A nerve injury can result in the dysfunction of a muscle, or loss of sensation in a particular area in the body. The type and degree of the nerve injury determine the type of treatment that will be required.

NERVE ANATOMY

Nerve injury Treatment in Hyderabad Nerves are responsible for connecting your brain and spinal cord to the muscles and skin, that help in movement and feeling. When a nerve injury occurs, it interrupts the information that is conveyed to the skin or muscles from and back to the brain. Some nerves such as the median and ulnar nerves in your arm consist of the motor and sensory fascicles, that give both movement and feeling in your hand.

Peripheral nerves carry commands from the brain to the legs, arms, hands and the feet. These nerves enable people to perform basic movement activities. The peripheral nervous system is a vast network that transmits information from the central nervous system to every other part of the body. Damage to these nerves results in interference with the vital connections of the body.

NERVE INJURIES AFFECTING MAJOR NERVES OF THE FOREARM

Traumatic nerve injuries: There are multiple major nerves present in the arm and forearm. Trauma to these nerves leads to numbness and a decreased mobility of the limb. Surgery in some cases is advised to improve the function of the limb. Such surgery involves the use of donor’s nerves from the leg. Sometimes other methods are used to improve the functioning of the limb, such as tendon transfers.

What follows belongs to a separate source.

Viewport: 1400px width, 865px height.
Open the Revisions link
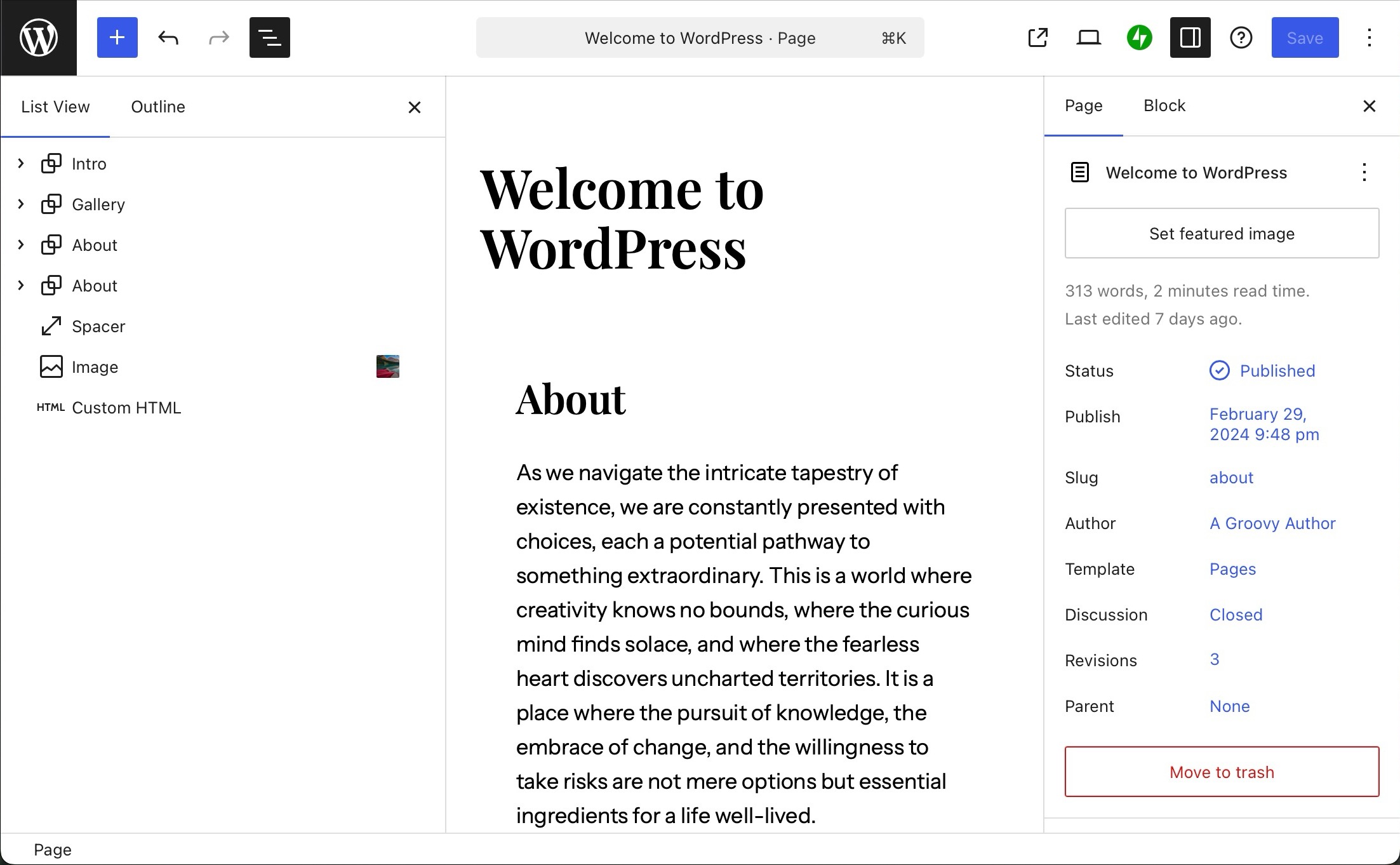[1214, 660]
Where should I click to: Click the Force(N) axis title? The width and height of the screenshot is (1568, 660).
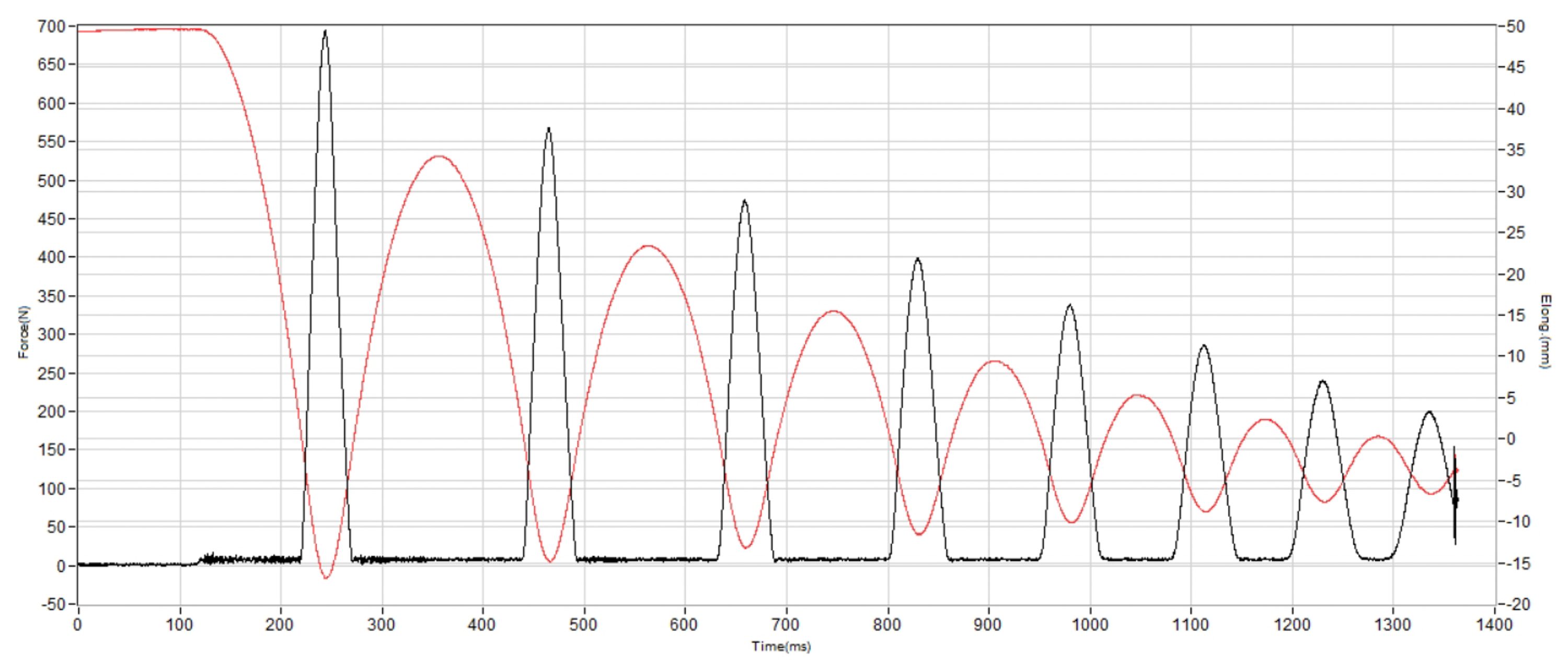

Nerve compression: Sometimes children may develop nerve compression syndromes that affect the hand and upper limbs. Carpal tunnel syndrome is the most common nerve compression seen in children. However, there are other types nerve compression syndromes that may sometimes benefit from surgery.

NERVE INJURIES AFFECTING THE FINGERS:

The nerves present in the fingers are called digital nerves. They provide the sensory function to the fingertips. Surgery may be required to improve the sensation in the fingers. Such surgery usually requires a period of immobilisation followed by hand therapy for several weeks after the surgery is performed.